I want to see downtown Boston become like a Times Square, just in regard to attracting heavier foot traffic with things for pedestrians to actually see and do besides shopping. I would love to see more establishments open past 9 p.m. and our city become one that "never sleeps." I basically want to see Boston come alive and not carry on a legacy of being a historically important but boring place.
Lastly, I want to see inner city Boston go through major face lifts. The inner city needs and deserves serious investments. Investments into its infrastructure, housing, community programs, etc. This will greatly improve the look and feel of the city. Moreover, instead of what I want to see Boston look like is what I DON'T want to see Boston look like. I absolutely DON'T want our inner city Boston to be heavily gentrified.
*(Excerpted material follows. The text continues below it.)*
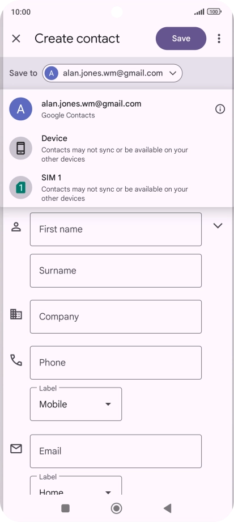The width and height of the screenshot is (234, 522).
Task: Focus the Surname input field
Action: point(116,271)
We also had a really vibrant discussion on the future of Boston on our Facebook page. Some of the most liked comments called for a better public transportation system and more affordable housing. Here are some of examples of what readers had to say:
"Affordable housing. Please stop with the luxury condos." — Joyce Roberge
"Fight poverty first. It doesn't matter what the city looks like." — Rod Redouan
"Tax the universities or allow them to avoid property tax thru innovative public education projects. There is no reason for the #1 city for higher ed not to have the #1 public schools." — Sean Mack
"The way things have been going lately, I think that being above water and not frozen solid for more than 6 months out of the year would be good goals." — Dave Rensberger
"Pedestrian center city ... low speed speed electric cars ... more benches in green areas to promote contemplation ... no more food deserts in some neighborhoods ... and so on ..." — Alice Anne Barbo
"Add a draw bridge from Charlestown to Chelsea, gondolas across the harbors to Boston, improve the T and add more stops, make the green necklace more enjoyable and accessible, make underpasses useful places, affordable housing and more bike lanes." — Zachariah Heathwaite
"Ban luxury condominiums, bring back music venues, fix the T and make sure it runs for a full hour after bars close, allow bars to be open until 4 a.m. like a real city" — Matthew Karlsson
So tell us (in the comments below), what's your vision for Boston in 2030?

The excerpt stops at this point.